Abstract

Gallium-68-labeled Prostate Specific Membrane Antigen (68Ga-PSMA-11) PET has superior sensitivity and specificity for detecting lymph node and bone metastases from prostate cancer compared to conventional CT/MRI or bone scan, and may allow physicians to individually tailor radiation treatment (RT) plans. The majority of literature to date evaluates 68Ga-PSMA-11 PET in the setting of biochemical recurrence; there is a relative paucity of data assessing the impact of staging 68Ga-PSMA-11 PET imaging. Patients who underwent 68Ga-PSMA PET imaging prior to definitive treatment for prostate cancer between December 2015 and December 2016 at our institution were included. Changes in RT plans were based on our institutional policy of boosting PSMA-avid lymph nodes with consideration for treating paraaortic nodes in those with pelvic nodal involvement. Forty-five patients were included in this analysis. Median age was 70 years (IQR 66-74 years). The majority of patients had high-risk disease by Gleason score (Gleason score 8-10 in 32 patients (71%)) and CAPRA score (36 patients (80%)). All patients had 68Ga-PSMA PET uptake in the prostate. 26 patients (58%) had N1 disease on 68Ga-PSMA PET scan; 21 (47%) were previously N0. Six patients (13%) had bone metastases on 68Ga-PSMA PET scan; four (9%) had prior negative bone scans. 68Ga-PSMA PET identified new N1 or M1 disease in 25 patients (56%). 22 (49%) RT plans were adjusted based on 68Ga-PSMA PET results; 15 patients (33%) received an involved nodal boost with inclusion of paraaortics, 4 patients (9%) underwent nodal boost only. 4 patients (9%) underwent focal radiation to five bone lesions. Patients with RT changes were more likely to be on long-term ADT (95% vs. 70%, p = 0.047), primarily due to identification of new nodal metastatic disease.
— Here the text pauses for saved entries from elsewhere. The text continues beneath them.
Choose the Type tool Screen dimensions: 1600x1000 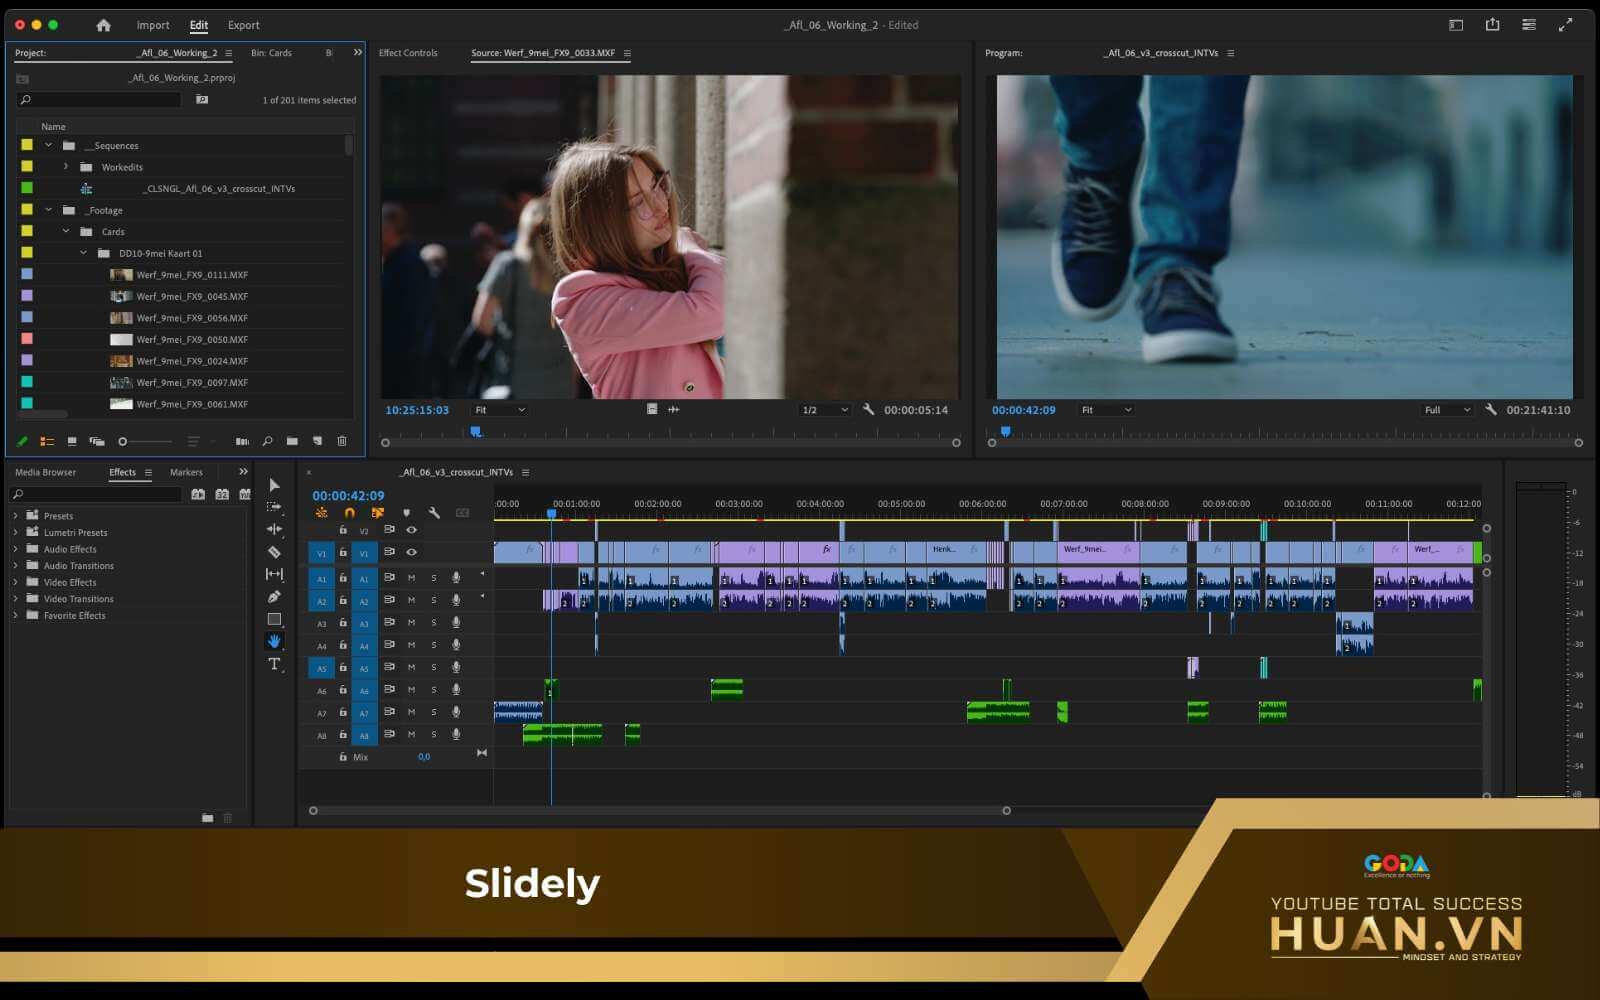[x=274, y=664]
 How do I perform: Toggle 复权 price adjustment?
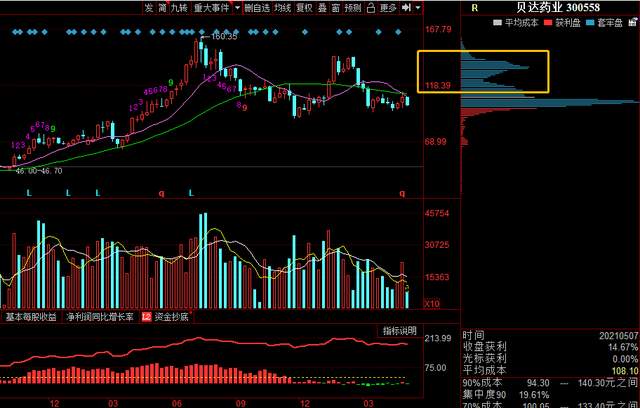pyautogui.click(x=304, y=8)
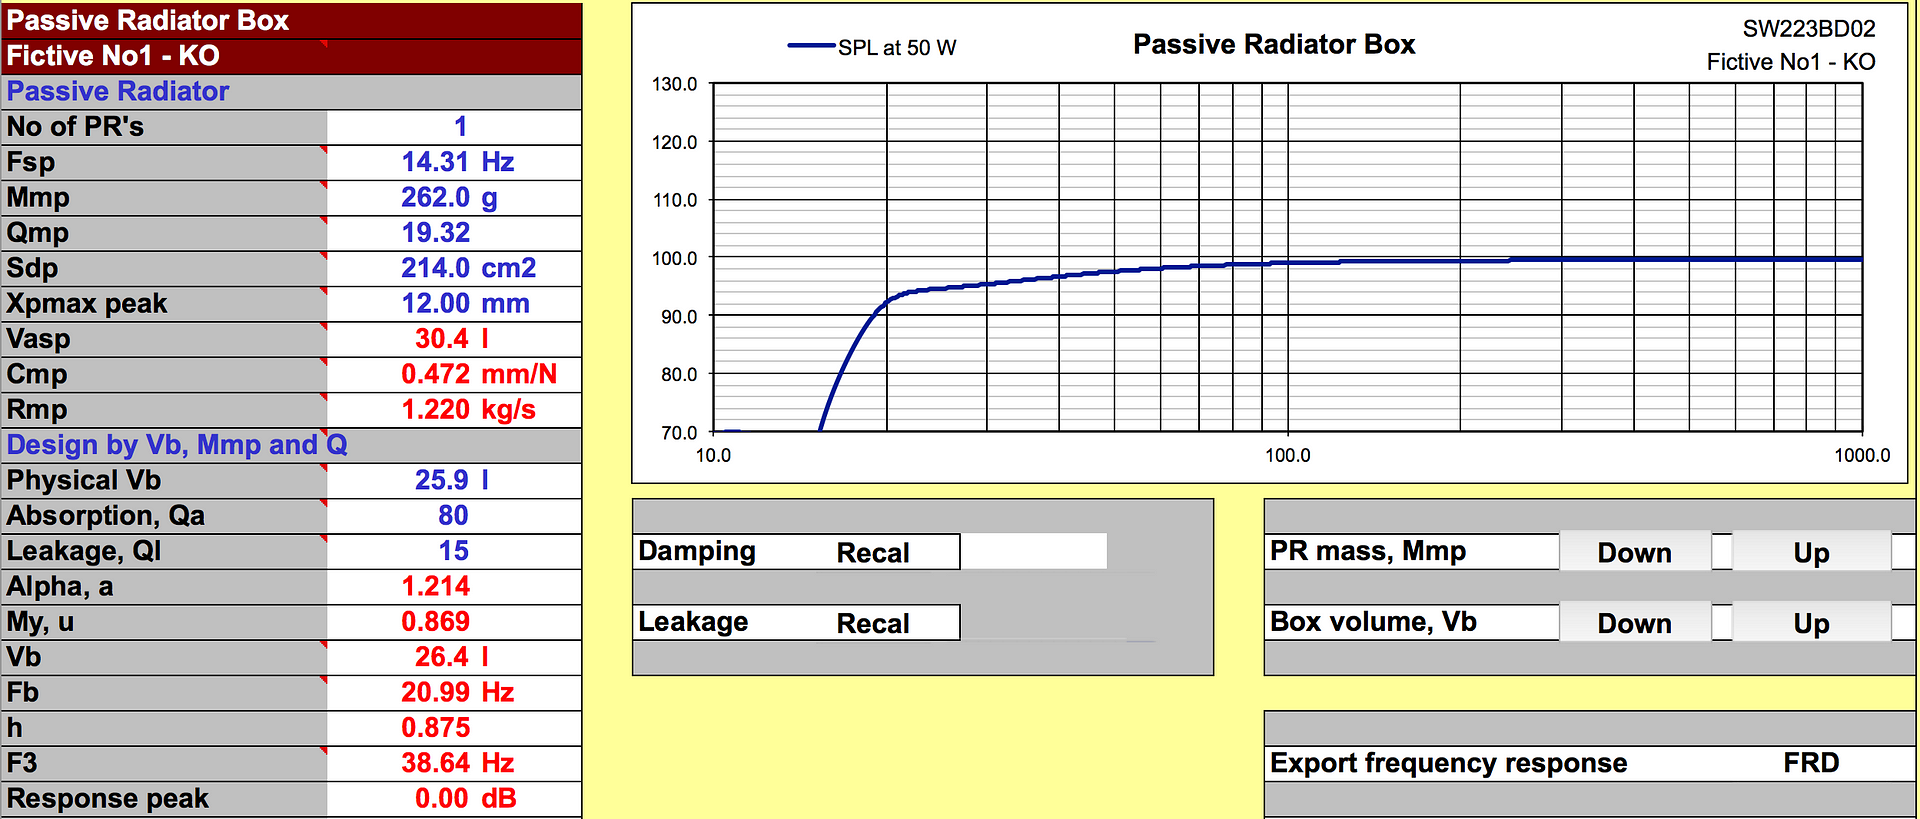
Task: Click the Passive Radiator Box chart title
Action: point(1274,45)
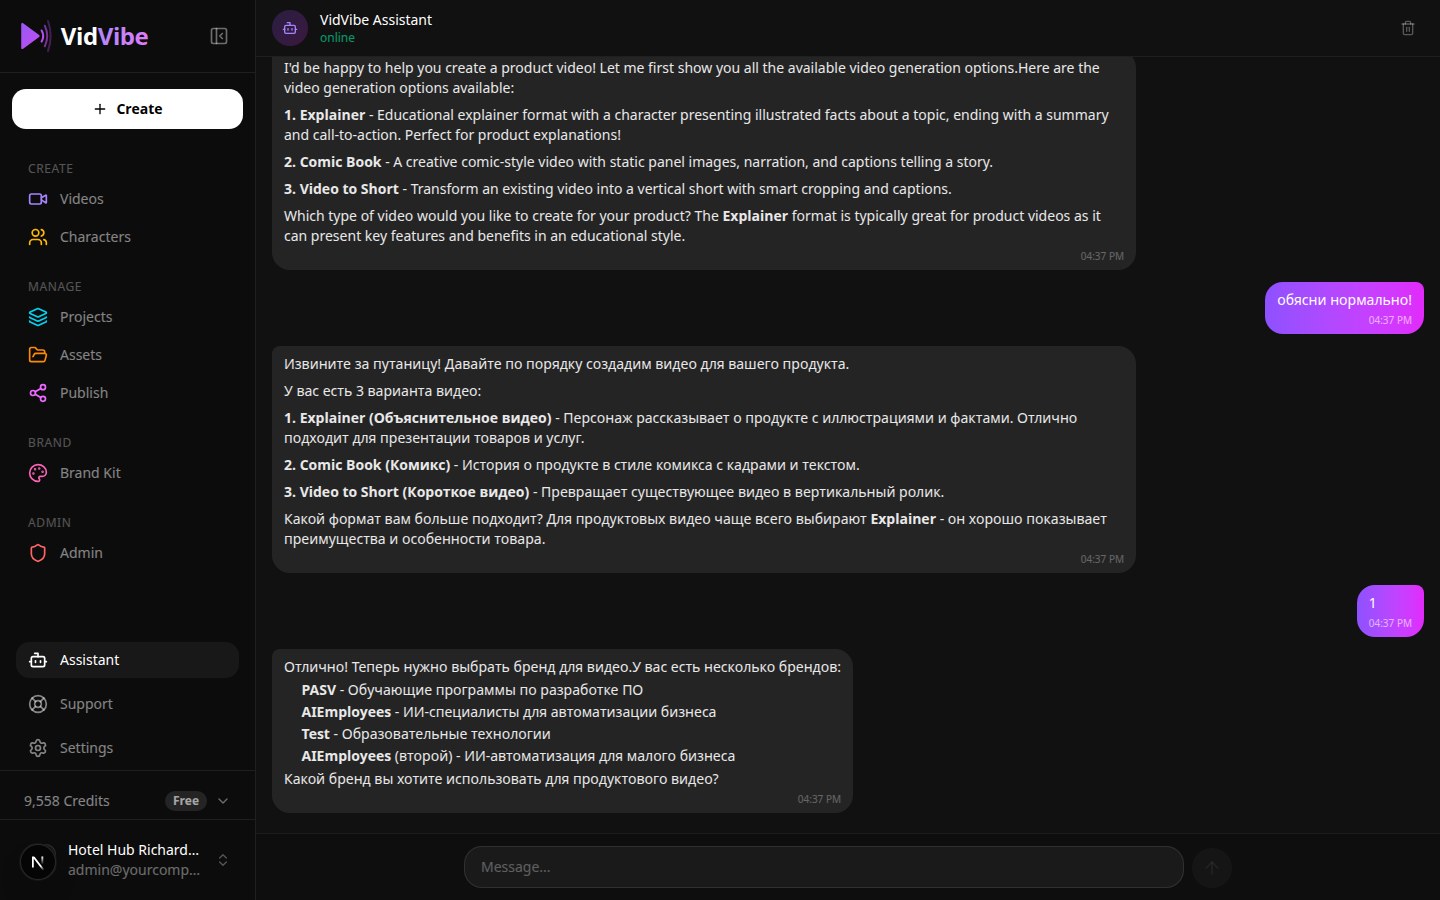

Three patients (7%) were switched from short term to long-term ADT due to identification of new nodal involvement on 68Ga-PSMA PET scan. 68Ga-PSMA PET imaging identified new N1 or M1 disease in the majority of patients, with RT changes in 49% of patients. Prospective investigation is needed to clarify the role of 68Ga-PSMA PET imaging for staging and RT planning, as well to evaluate the clinical benefit of subsequent RT changes.